Dirty Power & Frayed Loyalties: Why The Guest Makes Crime Thrillers Look Pristine
- Niels Gys

- Oct 17, 2025
- 3 min read
TL;DR
Like Killing Eve moved to Cardiff, took a Valium, and decided betrayal looks best in beige. The Guest is what happens when Gone Girl raids a Zara sale. Stylish, moody, occasionally brilliant — but too polite to stab where it counts. Watch it for Eve Myles, stay for the schadenfreude, and try not to throw your espresso at the screen when it gets preachy.
It’s not crime drama — it’s Criminal Lite™: 50% manipulation, 50% moisturizer, 0% remorse.
Plot & Pacing — espresso-fueled melodrama with extra foam
So here’s the setup: a cleaner meets a posh woman and gets dragged into a glitter-soaked web of lies. Sounds thrilling, right? Except half the time you’re not sure if you’re watching a crime drama or a Welsh IKEA ad for emotional breakdowns.
It’s fast, it’s ridiculous, and it thinks it’s dangerous. In truth, it’s more “organized chaos in a linen suit.” The Guardian called it “gloriously ridiculous,” which is polite Dutch for “I have no idea what’s happening, but it looks expensive.”
Criminal Fantasy Fulfillment — champagne crime for people who say “networking”
Now, this is where we perk up. The show flirts with our side — the dark side — but never quite kisses it. Fran, the boss lady, could’ve been a female Tony Soprano with better skincare, but instead, she’s a life coach for sociopaths.
Ria, our naïve cleaner, falls for the glitz faster than a small-town crook in a Gucci store. She’s the kind of person who’d help you bury the body, then ask if there’s a loyalty card.
And the cops? Ha! They’re so irrelevant you’d think law enforcement was abolished between episodes.
Characters & Performances — one queen, one pawn, zero brakes
Eve Myles carries this show like a mafiosa dragging a dead body in heels. Every smirk says, “I could ruin you before brunch.”
Gabrielle Creevy, meanwhile, plays Ria as if she’s permanently buffering. You want to shake her and scream, “It’s a trap!” — but then you remember you’re on Fran’s side anyway.
Everyone else exists mostly to gasp, judge, or pour wine nervously in the background.
Direction & Cinematography — The Godfather by way of Pinterest
Director Ashley Way clearly wanted this to look like sin in 4K — and to be fair, it does. Every shot looks like it belongs in a “How to Frame a Psychological Breakdown” coffee-table book.

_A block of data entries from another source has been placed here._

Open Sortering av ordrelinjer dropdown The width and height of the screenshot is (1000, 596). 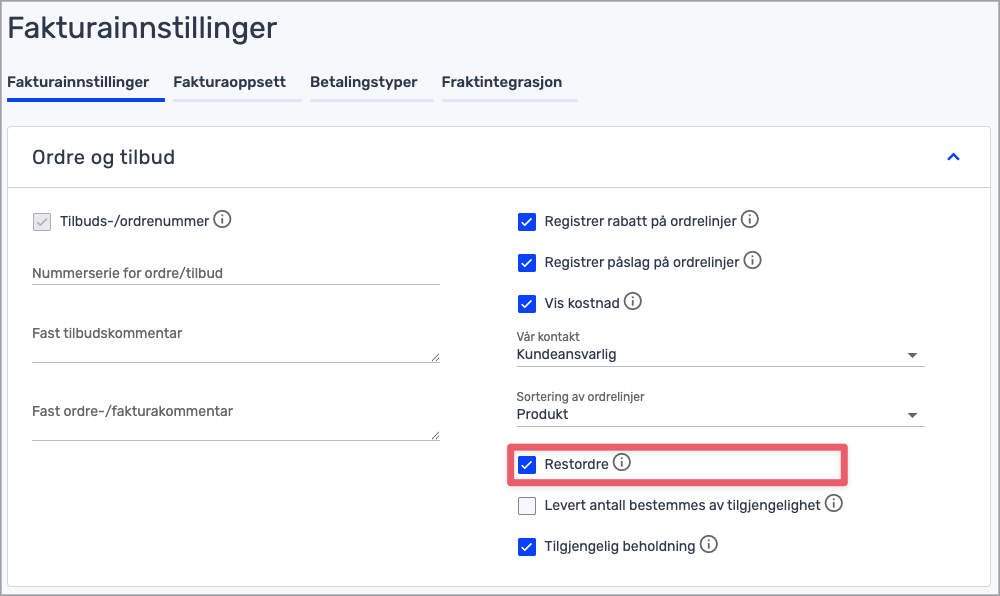(x=718, y=414)
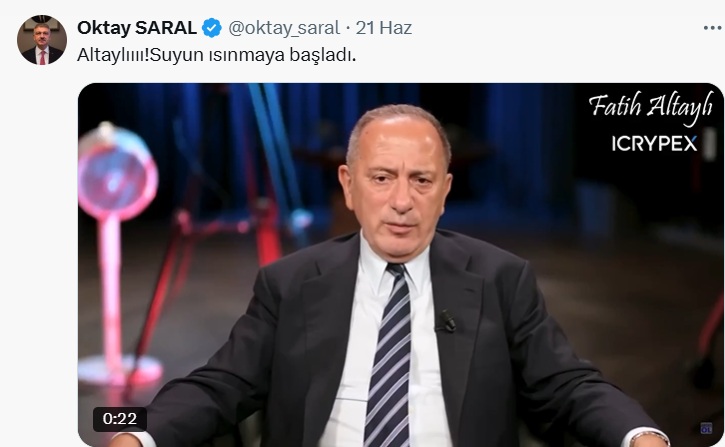
Task: Click the Fatih Altaylı signature watermark
Action: tap(651, 107)
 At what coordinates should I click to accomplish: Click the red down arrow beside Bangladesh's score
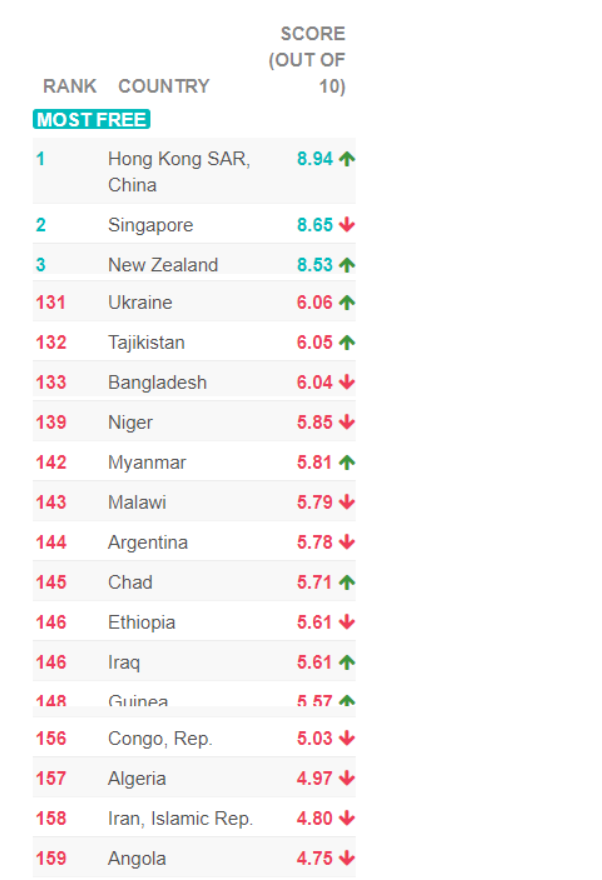pyautogui.click(x=347, y=382)
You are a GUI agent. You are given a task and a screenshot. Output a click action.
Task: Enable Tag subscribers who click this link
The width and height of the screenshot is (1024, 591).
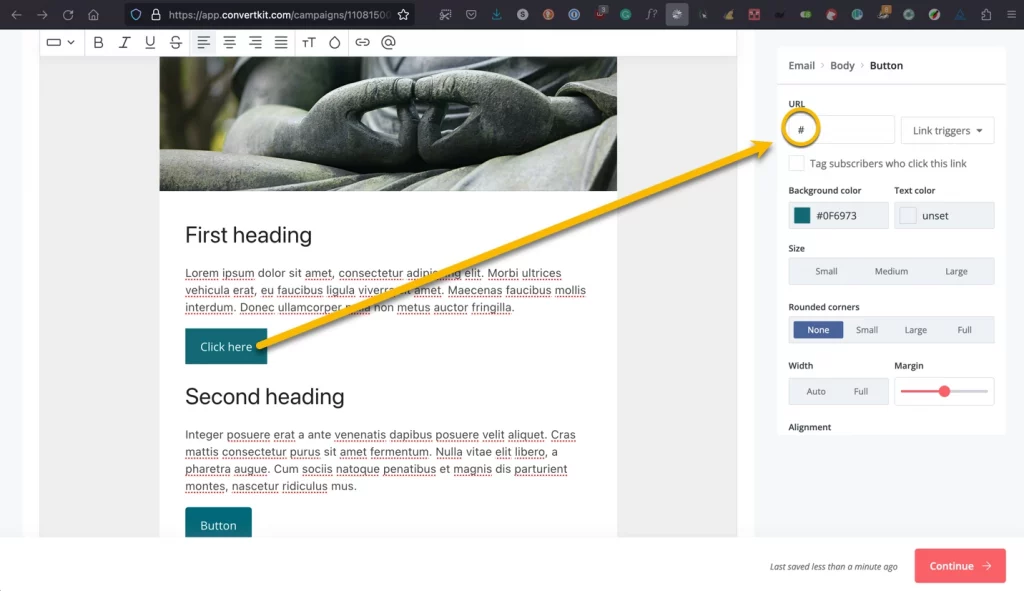click(796, 163)
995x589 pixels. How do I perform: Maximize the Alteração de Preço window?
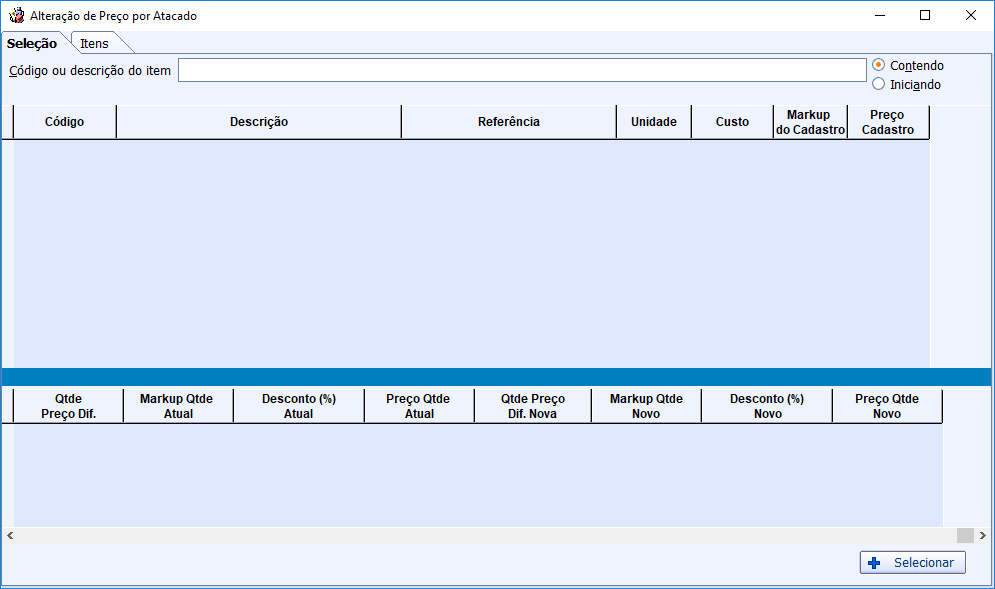(925, 15)
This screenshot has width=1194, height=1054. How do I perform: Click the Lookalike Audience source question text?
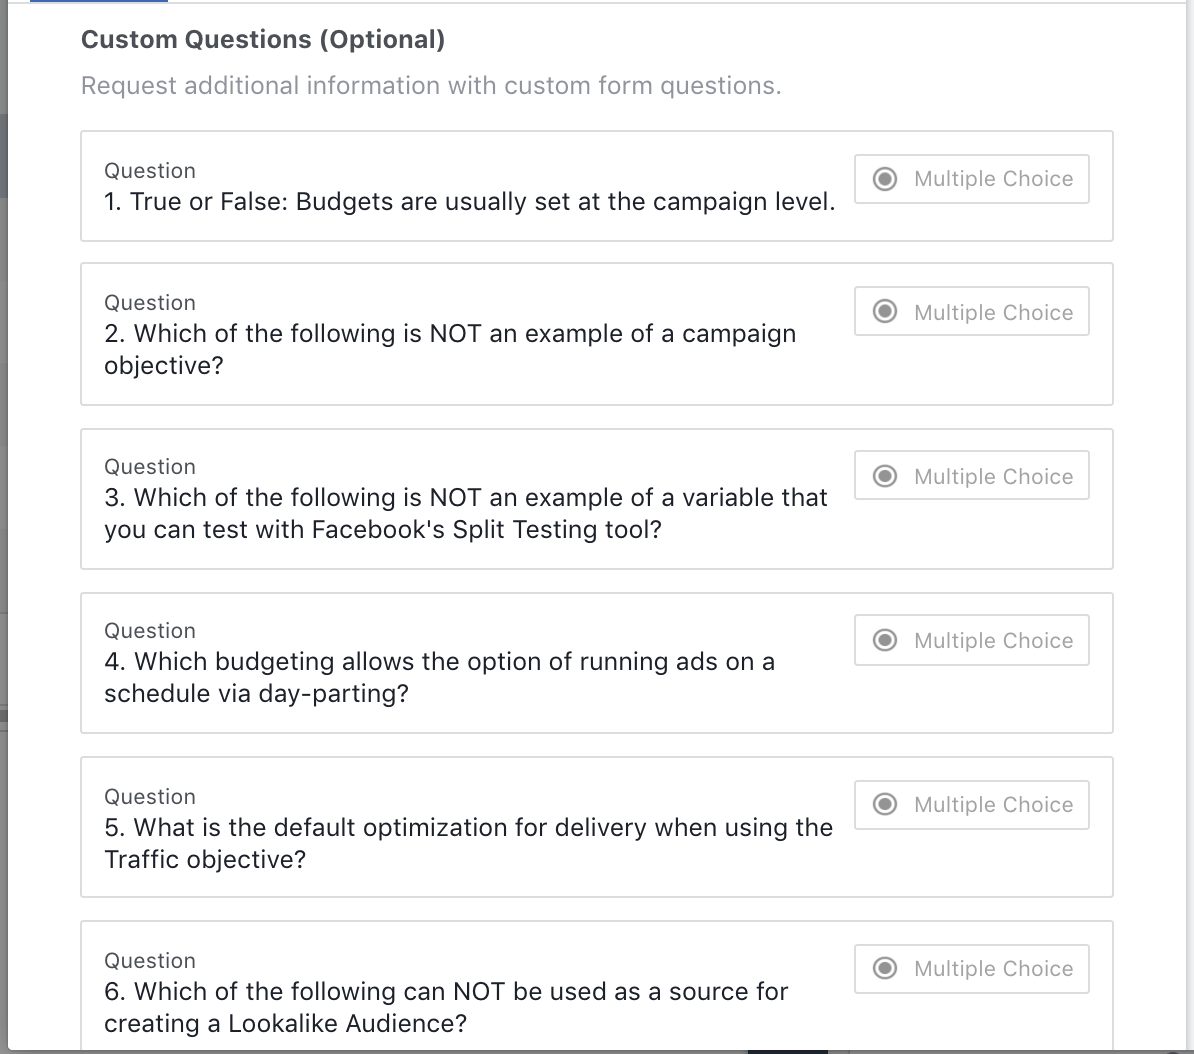pyautogui.click(x=446, y=1007)
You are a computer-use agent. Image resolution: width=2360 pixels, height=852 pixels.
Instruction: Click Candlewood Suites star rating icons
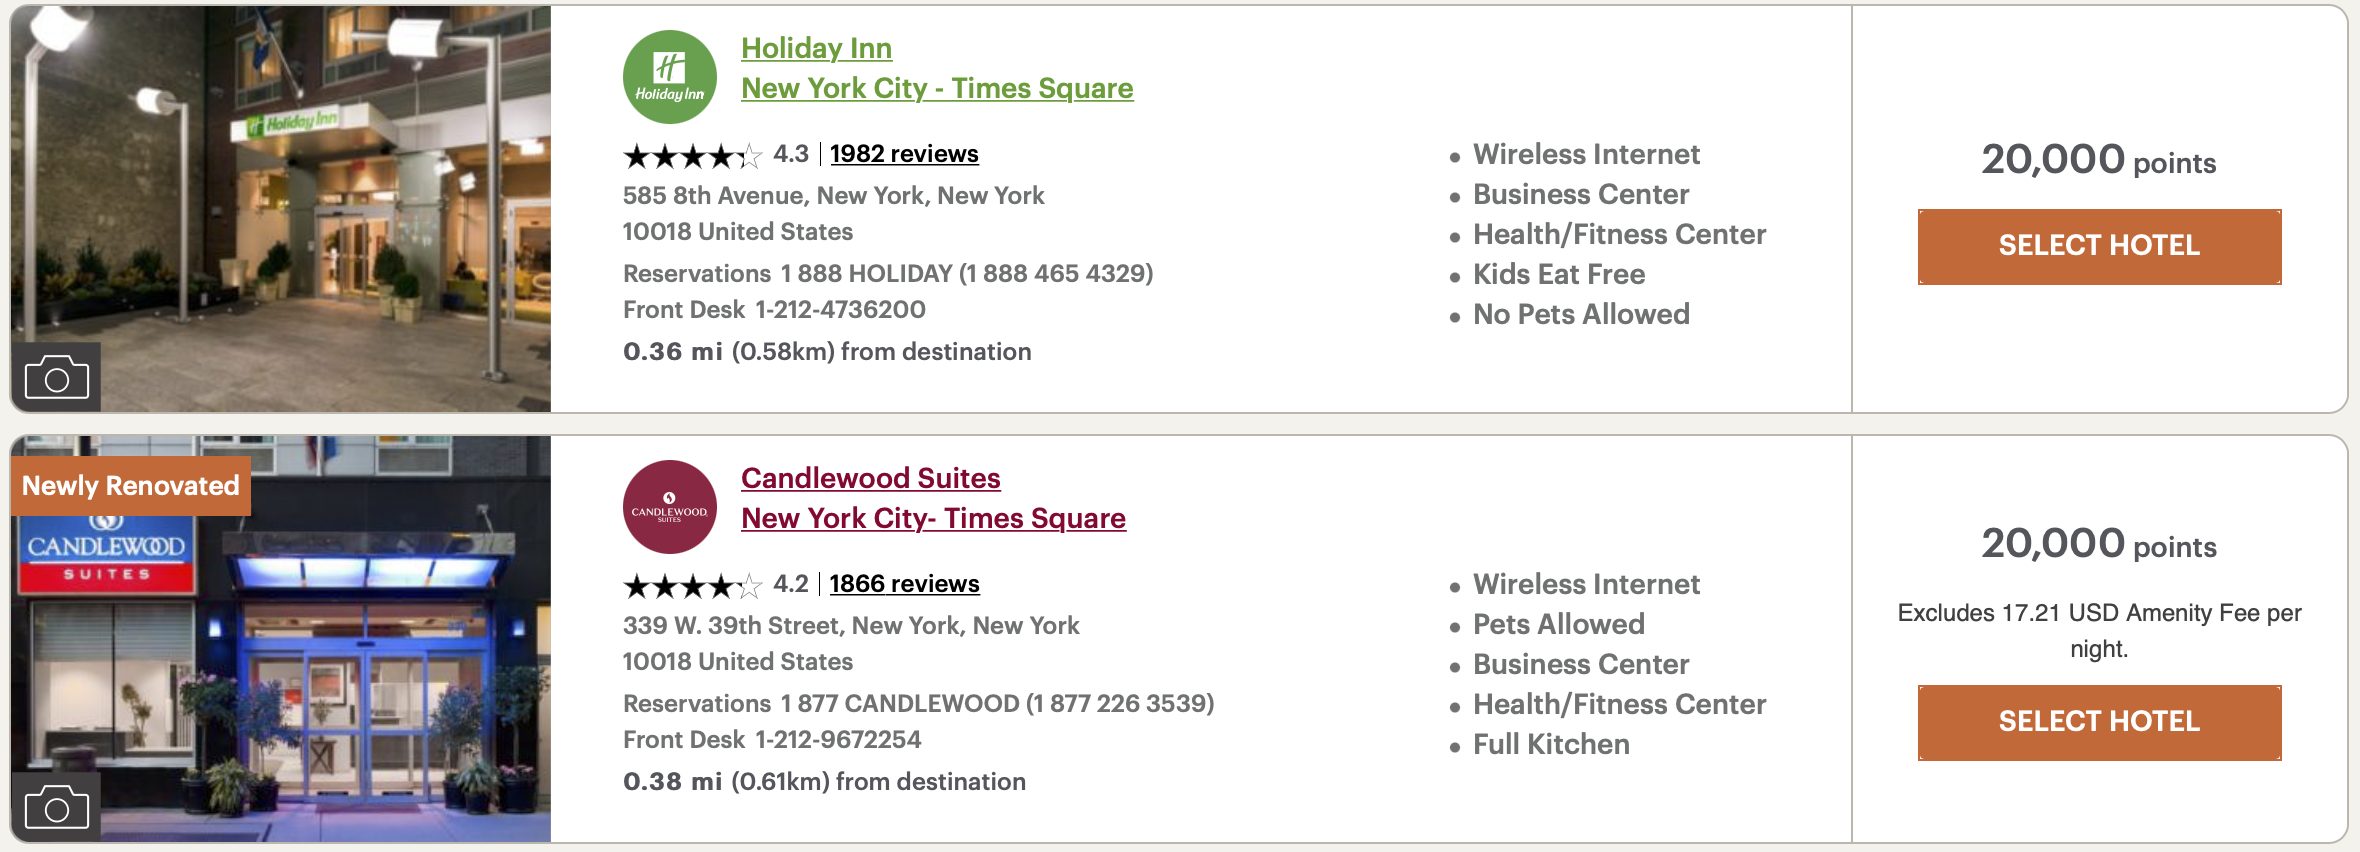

But here’s the rub: the suspense comes in waves. Sometimes it’s Hitchcock, sometimes it’s Homes Under the Hammer. You never know whether to hide the body or renovate it.
Writing & Dialogue — Shakespeare meets self-help podcast
The script tries to sound smart, but half the dialogue could be printed on fridge magnets. Fran drops lines like “take control of your life,” and you expect the Netflix “Skip Motivational Speech” button to appear.
Still, there are moments where the venom drips just right — those little silences where you know someone’s about to commit either murder or emotional arson.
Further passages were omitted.